P293: Potluck

Presenting my offering for the Master Composter graduation party. In truth, the colorful card, printed words came the next day from make-a-(green)plan Commenter Extraordinaire Rosa, in a package filled with goodies and good reads. My thanks for such a timely treat.

The snack is filled with the local Henry’s bulk food bins of nuts, mini-pretzels, wasabi peas, granola, grains, seeds and gummi worms.

Fun Fact to Know and Tell:
Hans Riegel invented gummi bears (the first gummi candy) and gummi candy during the 1920s. Riegel was the owner of the German candy company Haribo. Haribo went on to manufacture the first American made gummi candy in 1982.

In 1981, another German gummi candy manufacturer called Trolli decided to made the first gummi worm. Gummi worms have become the most popular gummi candy ever made. The average Brite Crawler the number one sold gummi worm is two inches long.

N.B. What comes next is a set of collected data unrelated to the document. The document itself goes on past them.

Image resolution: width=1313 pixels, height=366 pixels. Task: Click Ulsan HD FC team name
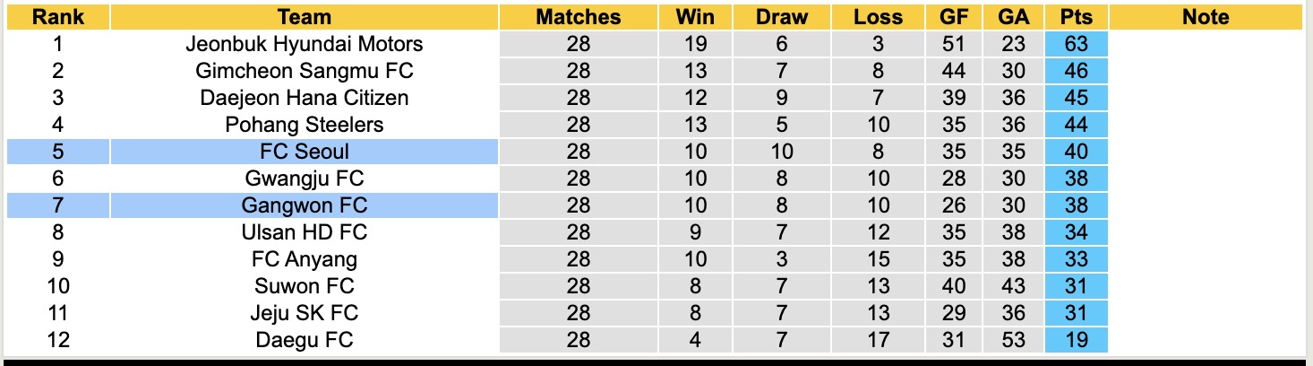tap(305, 232)
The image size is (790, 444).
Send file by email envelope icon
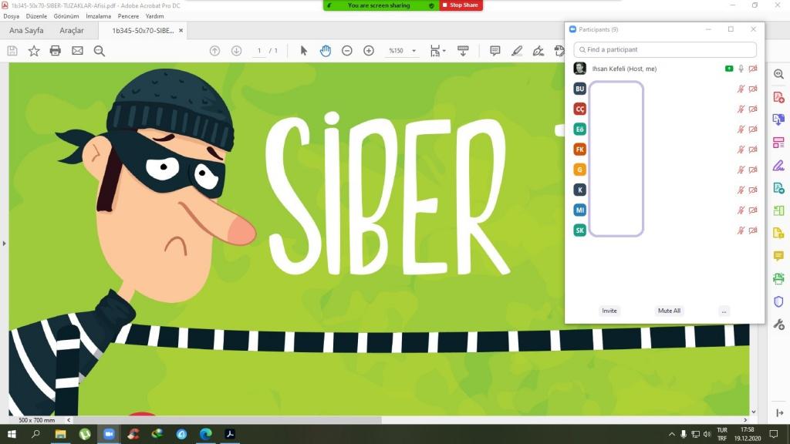[77, 51]
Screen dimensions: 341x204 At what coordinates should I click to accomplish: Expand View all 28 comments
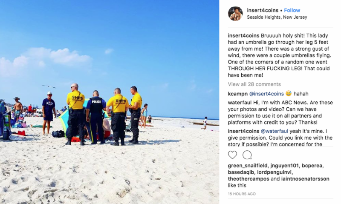coord(254,84)
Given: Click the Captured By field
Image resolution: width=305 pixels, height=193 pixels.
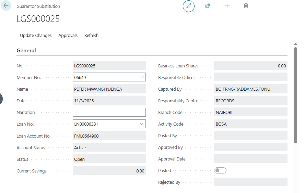Looking at the screenshot, I should (250, 89).
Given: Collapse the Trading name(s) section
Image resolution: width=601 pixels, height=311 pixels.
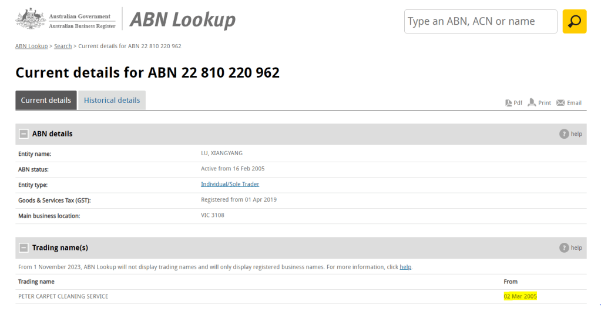Looking at the screenshot, I should [24, 248].
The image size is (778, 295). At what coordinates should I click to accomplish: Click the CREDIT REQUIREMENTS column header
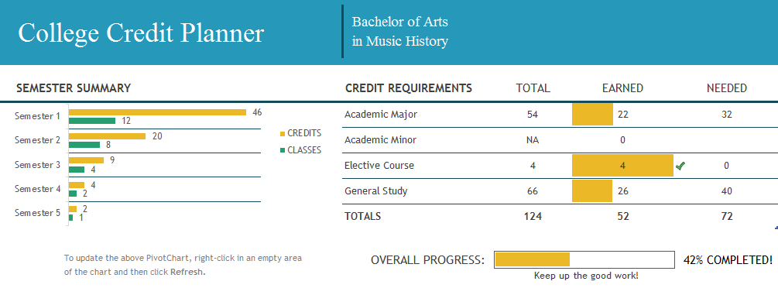pos(408,88)
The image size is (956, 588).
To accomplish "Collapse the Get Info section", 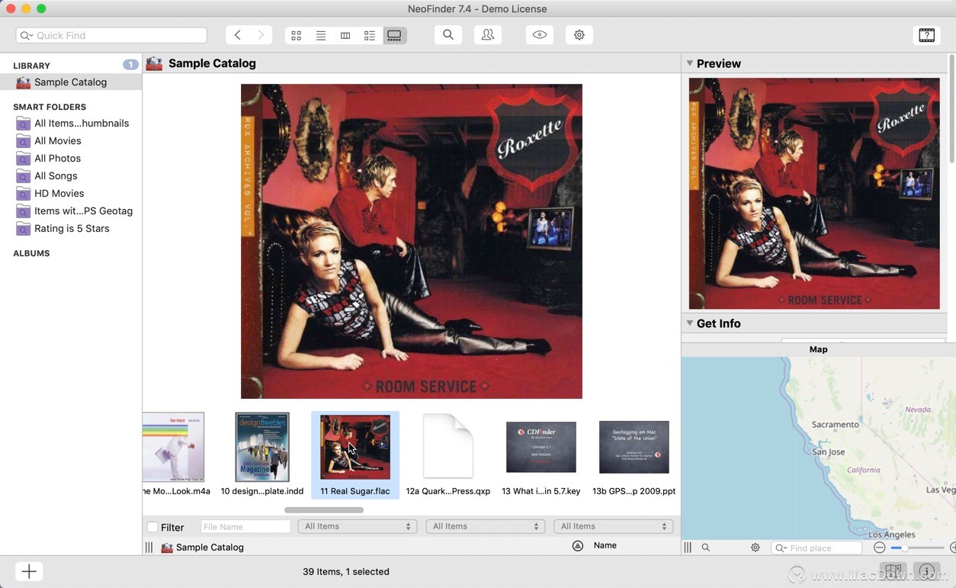I will (690, 323).
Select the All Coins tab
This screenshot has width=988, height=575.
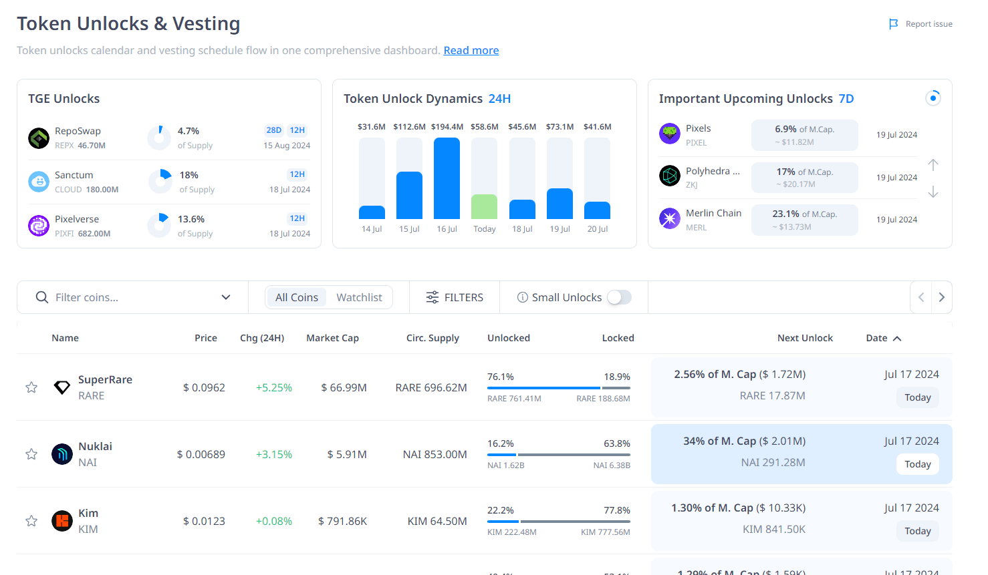297,297
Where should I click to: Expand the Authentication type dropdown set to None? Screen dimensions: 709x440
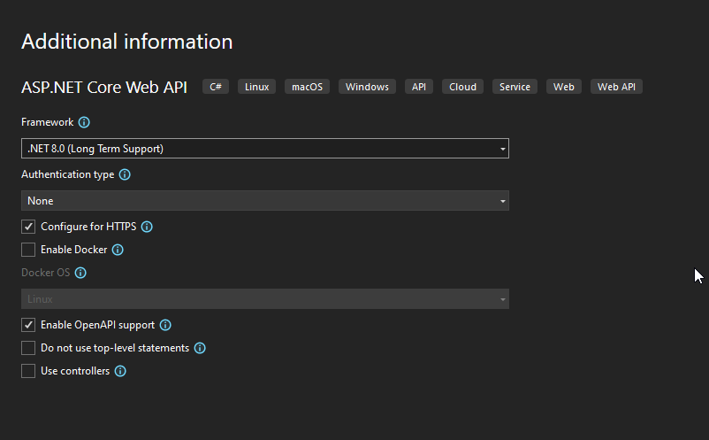coord(264,201)
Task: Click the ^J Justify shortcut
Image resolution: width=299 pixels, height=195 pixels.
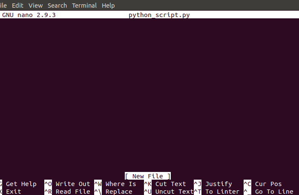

Edible gelatin is the basic ingredient in gummi candy. Gelatin is also found in soft caramels, marshmallows, foam-filled wafers, licorice, wine gums, pastilles, chocolate coated mallows and a host of other sweets, because it gives candy elasticity, the desired chewy consistency, and a longer shelf life. Gelatin has been used since the time of the Egyptian Pharaohs.

The long and short of it is that I haven’t felt like cooking for several weeks. Too true. I am in a rut, my garden is finished for now and I am pinching pennies. So, what to do? I literally waited to the last possible moment. As I wrote about with my Paper Purge, I’d spent some time shredding past mortgage papers. My inspiration came from this plus a small cardboard box (from my Skype headphones) inside another fruit box.. I had kept the boxes for the show-and-tell energy demonstration I’d planned but postponed a couple weeks ago. So, voila! I had my centerpiece presentation figured out –a paper lined box within box filled with shredded paper and some loose green leaf twigs. I just needed to hit the bins before the class. I stopped by to see my son and he surprised me with some cash to buy the gummi worms and other snacks for the ‘compost’ dish.

It got some chuckles. We had way too much food at the presentations and pizza / potluck dinner, so I brought home quite a bit. I covered it and shared it with the neighbors at the campfire gathering. It was a good conversation starter for vermicomposting, besides going well with cold drinks.

I ventured out into a new circle of people, learned a great deal and had the good fortune of sharing some information and good eats between the two groups.

I also got a reminder that these others I meet are bringing all that they know and have learned to the group. I got to toast the newly promoted RN in her Assistant Director job and welcome home the neighbor away all summer. She talked about the strides she saw we had taken in sustainability while she was away.

At class I found a potential partner for my master composter volunteer commitment at the elementary school across the street. It turns out she is a scientist, expert at wetlands and birds and grew up in Phoenix.

4 comments:

EJ said...

Sounds like fun!

But you know vegetarians don't eat gelatin & after mad cow disease I know lots of meat eaters who won't eat ground cow bones either.

katecontinued said...

Yes I know.

Rosa said...

Isn't it great when people just give you what you're needing right at that moment?

And again I'm so glad you liked the package. I hate to send stuff to people I know are purging, but packages like that are so much fun to put together (and are made of stuff that no longer lives at *my* house.)

katecontinued said...

The first time the thought hit me that I was taking something into my place rather than purging, I stopped myself. I just needed to remind myself I could pass these things on for the same series of good feelings to be spread all around. That is so much different than being a consumer and buying STUFF.